Claire Nightingale explains how she gave back some character to build her unique and majestic practice in London’s Royal Borough.
Based in Queen’s Gate, in the Royal Borough of Kensington, there is something distinctively regal, yet unequivocally homely about Queen’s Gate Orthodontics, established in 1989.
The premises have undergone a major overhaul, which has not been without its challenges; a basement building, an active caseload and a limited budget all added to the complexity and challenge of the project.
Claire Nightingale, owner and lead orthodontist takes up the story. ‘I purchased the practice just over four years ago and I knew from the outset that there was something special about it. I’d looked at five other business purchases before this opportunity came my way, all of which were inherently flawed, such as poor leases and over-valued goodwill.

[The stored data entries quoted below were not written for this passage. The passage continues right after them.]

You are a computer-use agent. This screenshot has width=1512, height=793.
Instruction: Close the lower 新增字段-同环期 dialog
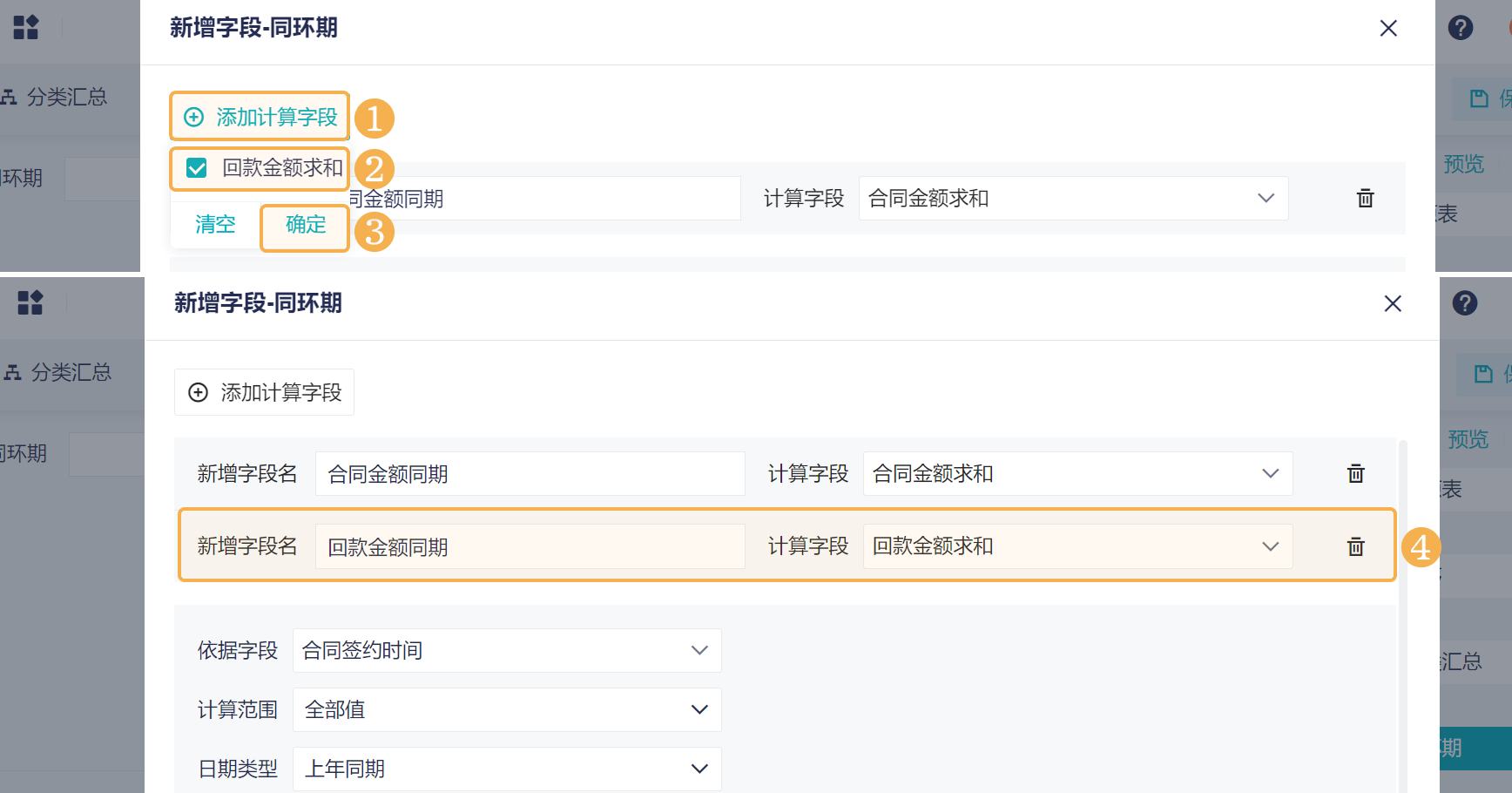tap(1393, 303)
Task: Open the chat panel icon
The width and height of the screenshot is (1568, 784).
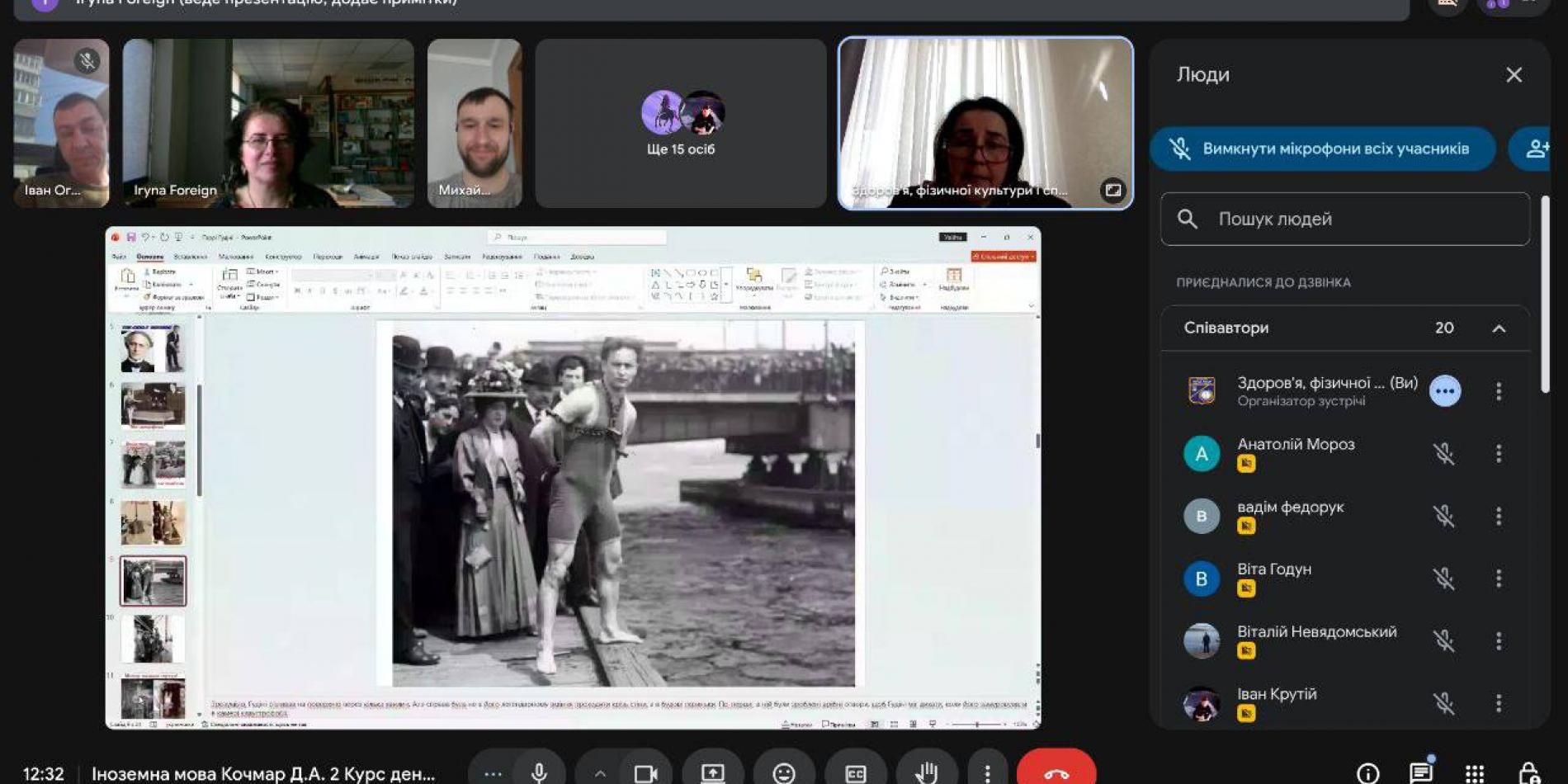Action: pyautogui.click(x=1420, y=772)
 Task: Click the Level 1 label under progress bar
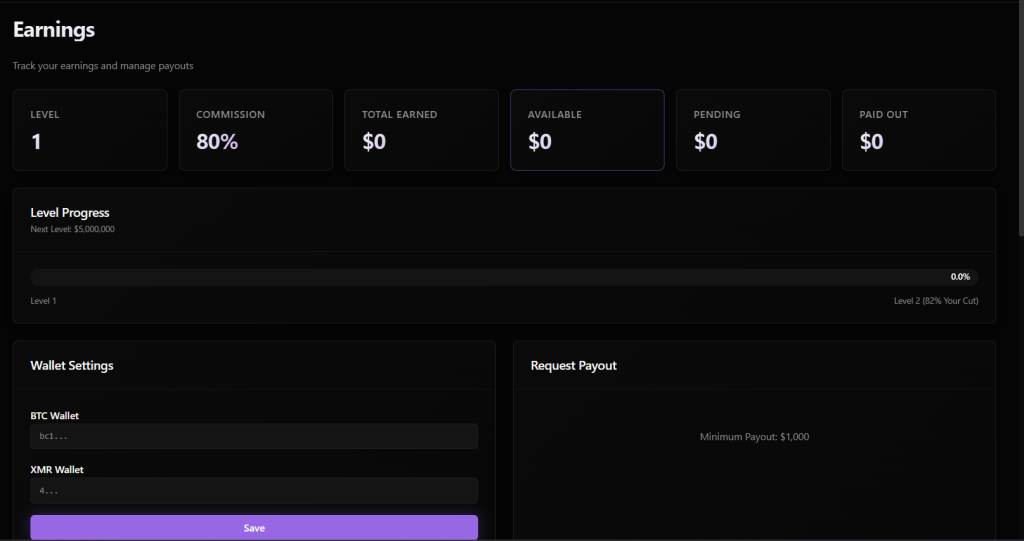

‘However, the moment I stepped through the door, I knew this was the opportunity for me. It just had a good “feel” to it and the retiring dentist was delightful. This was important, as I was not only acquiring a building, but also a patient base, who needed uninterrupted care and a smooth handover that inspired their confidence in me.’
Cutting your cloth according to your purse
‘Despite the ambience of the practice, I knew that it did need to be updated in order to reflect my personality and commitment to excellent patient care.
‘I had very clear ideas about what I wanted to achieve, but obviously had to keep my vision in check with my budget, not to mention logistical restraints. The first thing I did was to move the back office into the reception area, as it made sense for the receptionist/secretary to be based in a patient-centred area.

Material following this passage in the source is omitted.